Enfin, la judiciarisation de ces litiges met en tension l’ordre global des contrats et les intérêts souverains, exacerbant les déséquilibres entre juridictions dominantes, comme New York, et les États débiteurs. Dans ce cadre, des stratégies agressives suscitent des résistances. Certaines juridictions préservent des zones d’immunité souveraine, traduisant une stratégie de contrer l’hégémonie financière en décidant de l’exception applicable aux souverains. Par ailleurs, en dépit de victoires ponctuelles des États débiteurs, Benjamin Lemoine indique que leur orientation politique est déterminante dans leur résistance aux stratégies des fonds vautours dont le succès repose souvent sur des opportunités politiques ou électorales.

Dans la conclusion du livre, Benjamin Lemoine analyse les dynamiques contradictoires de l’hégémonie financière étatsunienne dans un monde globalisé. Les tensions entre la finance-entrepôt, qui privilégie la fluidité des transactions via New York, et l’ordo-finance, défendant la stricte application des contrats, révèlent les contradictions internes du système. Les interventions des tribunaux et des fonds procéduriers menacent de déstabiliser les bases mêmes de ce modèle, notamment en raison de la montée en puissance des créanciers chinois et les débats autour des saisies d’actifs dans des contextes géopolitiques comme la guerre en Ukraine. Elles concernent également l’environnement puisque, comme le rappelle Benjamin Lemoine, « la sacralisation du remboursement des dettes est corrélative d’une obsession pour la croissance économique afin de produire des recettes fiscales pour honorer ses engagements, ce qui en retour oblige à intensifier l’exploitation des ressources naturelles nationales, y compris les combustibles fossiles » (p. 362). Sans mentionner son précédent ouvrage[2], Benjamin Lemoine plaide pour une réappropriation démocratique de l’économie, de la monnaie et de la finance, seule capable de désarmer la finance procédurière et de répondre aux défis sociaux et environnementaux.

Sur la forme et bien que l’ouvrage soit remarquable par la richesse de ses informations, certains passages auraient pu gagner en concision afin de maintenir un rythme plus fluide et de renforcer l’impact du propos analytique. Sur le fond, une analyse sociologique aurait pu être approfondie, par exemple en caractérisant davantage les propriétés sociales des enquêté·es pour rendre intelligibles cette sphère d’activité[3], notamment en développant l’analyse des trajectoires sociales des agents relevant des fonds vautours. Des régularités dans les dispositions incorporées sont-elles observables ? Quelques portraits sociologiques[4] auraient pu nourrir l’ouvrage. Par ailleurs, l’auteur aurait également pu prêter une attention à ce qui équipe les pratiques et représentations professionnelles des fonds vautours, c’est-à-dire d’accorder une analyse à la technicité du travail de ces agents[5]. Comment les actes des fonds procéduriers sont-ils concrètement produits ? Malgré ces remarques, qui ouvrent plutôt des perspectives de recherche, ce livre demeure remarquable par la qualité de son propos, sa clarté et les connaissances produites sur ce milieu.

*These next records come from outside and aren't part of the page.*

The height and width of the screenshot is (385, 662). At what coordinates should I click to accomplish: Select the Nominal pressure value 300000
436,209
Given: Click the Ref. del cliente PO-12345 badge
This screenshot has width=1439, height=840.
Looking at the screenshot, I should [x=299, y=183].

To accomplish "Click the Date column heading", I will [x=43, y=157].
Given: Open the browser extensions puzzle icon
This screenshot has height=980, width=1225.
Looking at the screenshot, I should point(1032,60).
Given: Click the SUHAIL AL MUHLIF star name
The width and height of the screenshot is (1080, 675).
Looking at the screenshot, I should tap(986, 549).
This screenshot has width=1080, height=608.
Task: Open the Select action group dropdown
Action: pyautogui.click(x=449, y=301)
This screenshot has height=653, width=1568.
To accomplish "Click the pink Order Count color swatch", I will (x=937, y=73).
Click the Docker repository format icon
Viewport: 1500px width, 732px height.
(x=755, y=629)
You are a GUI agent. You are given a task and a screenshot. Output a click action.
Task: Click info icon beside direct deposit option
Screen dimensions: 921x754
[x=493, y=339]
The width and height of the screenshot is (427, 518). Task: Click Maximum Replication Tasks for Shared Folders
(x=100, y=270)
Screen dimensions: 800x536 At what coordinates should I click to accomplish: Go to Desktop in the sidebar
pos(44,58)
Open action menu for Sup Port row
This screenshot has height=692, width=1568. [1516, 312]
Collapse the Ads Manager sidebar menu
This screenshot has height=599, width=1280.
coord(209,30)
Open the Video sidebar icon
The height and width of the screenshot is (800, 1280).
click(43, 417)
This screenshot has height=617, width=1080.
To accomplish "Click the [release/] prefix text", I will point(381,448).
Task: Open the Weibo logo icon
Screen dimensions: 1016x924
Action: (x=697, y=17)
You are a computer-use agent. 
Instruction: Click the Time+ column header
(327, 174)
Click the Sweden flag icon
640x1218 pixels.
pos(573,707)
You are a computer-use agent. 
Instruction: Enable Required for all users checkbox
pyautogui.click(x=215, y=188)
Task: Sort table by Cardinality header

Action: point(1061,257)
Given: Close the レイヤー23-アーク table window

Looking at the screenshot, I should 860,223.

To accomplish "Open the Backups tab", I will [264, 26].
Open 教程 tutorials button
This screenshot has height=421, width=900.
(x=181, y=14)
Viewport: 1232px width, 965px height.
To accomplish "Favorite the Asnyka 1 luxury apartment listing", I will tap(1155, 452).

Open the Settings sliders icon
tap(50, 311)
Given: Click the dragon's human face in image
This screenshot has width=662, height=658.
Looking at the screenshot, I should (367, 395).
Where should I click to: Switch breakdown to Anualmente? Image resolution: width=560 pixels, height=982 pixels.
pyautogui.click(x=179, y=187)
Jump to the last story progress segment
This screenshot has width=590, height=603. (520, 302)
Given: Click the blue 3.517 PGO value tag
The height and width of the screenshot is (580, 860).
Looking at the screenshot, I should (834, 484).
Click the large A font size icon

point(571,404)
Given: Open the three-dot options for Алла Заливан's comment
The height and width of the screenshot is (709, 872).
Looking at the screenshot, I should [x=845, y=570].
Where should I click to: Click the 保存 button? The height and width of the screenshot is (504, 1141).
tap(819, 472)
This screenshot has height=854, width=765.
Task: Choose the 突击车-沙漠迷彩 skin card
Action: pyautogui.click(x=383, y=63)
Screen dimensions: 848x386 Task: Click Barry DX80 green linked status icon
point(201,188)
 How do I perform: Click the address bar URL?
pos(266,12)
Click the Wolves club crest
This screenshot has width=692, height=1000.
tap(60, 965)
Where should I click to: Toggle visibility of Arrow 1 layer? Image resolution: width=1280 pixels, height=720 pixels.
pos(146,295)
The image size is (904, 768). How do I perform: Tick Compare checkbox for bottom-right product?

  1. Benjamin Lemoine (2022), L’Ordre de la dette. Enquête sur les infortunes de l’État et la prospérité du marché, Paris La Découverte.
  2. Benjamin Lemoine (2022), La Démocratie disciplinée par la dette, Paris, La Découverte.
  3. Pierre Bourdieu (2014), LesSstructures sociales de l’économie, Paris, Points.
  4. Bernard Lahire (2005), Portraits sociologiques. Dispositions et variations individuelles, Paris, Armand Colin.
  5. Jean-Marc Weller (2018), Fabriquer des actes d’État. Une ethnographie du travail bureaucratique, Paris, Économica.